The used model supports the following languages:
American English
British English
Spanish
French
Italian
Hindi
Portuguese
Japanese
Mandarin
Requirements
Minimal Nextcloud version: 31
This app is built as an External App and thus depends on AppAPI v2.3.0
Nextcloud AIO is supported
We currently support x86_64 CPUs
We do not support GPUs
CPU Sizing
The more cores you have and the more powerful the CPU the better, we recommend around 10 cores
The app will hog all cores by default, so it is usually better to run it on a separate machine
800MB RAM
Installation
Make sure the Nextcloud Assistant app is installed
Install the text2speech_kokoro “Local Text-To-Speech” ExApp via the “Apps” page in the Nextcloud web admin user interface
Scaling
It is currently not possible to scale this app, we are working on this. Based on our calculations an instance has a rough capacity of 4h of transcription throughput per minute (measured with 8 CPU threads on an Intel(R) Xeon(R) Gold 6226R). It is unclear how close to real-world usage this number is, so we do appreciate real-world feedback on this.
App store
You can also find this app in our app store, where you can write a review: https://apps.nextcloud.com/apps/text2speech_kokoro
Repository
You can find the app’s code repository on GitHub where you can report bugs and contribute fixes and features: https://github.com/nextcloud/text2speech_kokoro
Nextcloud customers should file bugs directly with our customer support.
Known Limitations
We currently only support languages supported by the underlying Kokoro model
The Kokoro models perform unevenly across languages, and may show lower accuracy on low-resource and/or low-discoverability languages or languages where there was less training data available.
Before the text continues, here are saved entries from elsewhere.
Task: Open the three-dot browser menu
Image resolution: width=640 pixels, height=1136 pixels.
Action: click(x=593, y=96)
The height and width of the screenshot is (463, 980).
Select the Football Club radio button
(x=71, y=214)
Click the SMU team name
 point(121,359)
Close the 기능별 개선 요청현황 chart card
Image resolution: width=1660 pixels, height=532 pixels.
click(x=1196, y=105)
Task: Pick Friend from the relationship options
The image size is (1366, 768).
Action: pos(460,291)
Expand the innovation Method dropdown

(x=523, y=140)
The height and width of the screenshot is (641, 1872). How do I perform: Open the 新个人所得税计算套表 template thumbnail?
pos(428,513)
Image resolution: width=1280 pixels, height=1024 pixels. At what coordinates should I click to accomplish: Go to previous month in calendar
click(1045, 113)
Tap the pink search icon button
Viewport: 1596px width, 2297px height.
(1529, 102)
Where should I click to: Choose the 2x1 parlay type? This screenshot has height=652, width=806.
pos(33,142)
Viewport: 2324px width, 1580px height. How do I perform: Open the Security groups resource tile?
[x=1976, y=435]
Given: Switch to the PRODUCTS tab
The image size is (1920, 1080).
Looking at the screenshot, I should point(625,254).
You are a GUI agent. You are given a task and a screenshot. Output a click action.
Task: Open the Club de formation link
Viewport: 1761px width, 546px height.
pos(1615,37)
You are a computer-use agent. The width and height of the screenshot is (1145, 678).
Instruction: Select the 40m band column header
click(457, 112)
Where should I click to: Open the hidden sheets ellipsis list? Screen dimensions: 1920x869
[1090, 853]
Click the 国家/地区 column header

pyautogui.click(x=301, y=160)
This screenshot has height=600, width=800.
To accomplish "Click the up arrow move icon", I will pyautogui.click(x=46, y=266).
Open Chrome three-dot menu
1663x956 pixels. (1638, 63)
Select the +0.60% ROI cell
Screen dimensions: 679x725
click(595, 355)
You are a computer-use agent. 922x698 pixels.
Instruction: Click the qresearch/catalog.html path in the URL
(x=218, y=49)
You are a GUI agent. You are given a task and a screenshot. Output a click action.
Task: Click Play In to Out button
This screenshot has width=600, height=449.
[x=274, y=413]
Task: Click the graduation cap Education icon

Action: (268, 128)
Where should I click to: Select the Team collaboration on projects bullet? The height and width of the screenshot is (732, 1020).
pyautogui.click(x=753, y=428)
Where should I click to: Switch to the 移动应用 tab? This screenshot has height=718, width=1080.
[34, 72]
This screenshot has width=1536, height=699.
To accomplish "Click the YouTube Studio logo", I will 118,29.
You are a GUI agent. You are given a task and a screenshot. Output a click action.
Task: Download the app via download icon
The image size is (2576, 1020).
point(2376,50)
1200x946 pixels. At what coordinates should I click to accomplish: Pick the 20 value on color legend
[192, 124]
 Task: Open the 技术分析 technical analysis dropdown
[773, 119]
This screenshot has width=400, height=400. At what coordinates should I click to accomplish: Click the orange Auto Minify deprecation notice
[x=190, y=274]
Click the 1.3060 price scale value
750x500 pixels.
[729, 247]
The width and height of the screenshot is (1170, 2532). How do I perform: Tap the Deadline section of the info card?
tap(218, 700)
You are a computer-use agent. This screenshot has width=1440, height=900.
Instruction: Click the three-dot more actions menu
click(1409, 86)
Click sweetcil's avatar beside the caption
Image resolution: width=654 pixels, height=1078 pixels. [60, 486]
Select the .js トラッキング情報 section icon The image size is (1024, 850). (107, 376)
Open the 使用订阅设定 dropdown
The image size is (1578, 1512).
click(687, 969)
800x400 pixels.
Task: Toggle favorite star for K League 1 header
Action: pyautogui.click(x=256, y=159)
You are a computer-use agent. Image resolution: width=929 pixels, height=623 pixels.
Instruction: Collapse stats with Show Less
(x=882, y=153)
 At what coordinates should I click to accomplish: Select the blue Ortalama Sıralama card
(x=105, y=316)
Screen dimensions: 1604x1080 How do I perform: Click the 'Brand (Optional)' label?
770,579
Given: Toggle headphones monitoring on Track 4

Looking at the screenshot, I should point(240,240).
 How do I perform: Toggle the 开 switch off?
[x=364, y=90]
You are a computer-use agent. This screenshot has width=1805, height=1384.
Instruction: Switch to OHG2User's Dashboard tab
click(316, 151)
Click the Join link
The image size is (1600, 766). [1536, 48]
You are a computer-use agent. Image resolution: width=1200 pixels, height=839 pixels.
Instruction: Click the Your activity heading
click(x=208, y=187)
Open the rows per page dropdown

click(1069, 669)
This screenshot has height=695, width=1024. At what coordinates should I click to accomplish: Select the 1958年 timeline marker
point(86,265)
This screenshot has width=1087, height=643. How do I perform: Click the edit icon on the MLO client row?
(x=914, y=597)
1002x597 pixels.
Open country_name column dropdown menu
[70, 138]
Make sure to test the language model you are using it for whether it meets the use-case’s quality requirements
Customer support is available upon request, however we can’t solve false or problematic output, most performance issues, or other problems caused by the underlying model. Support is thus limited only to bugs directly caused by the implementation of the app (connectors, API, front-end, AppAPI)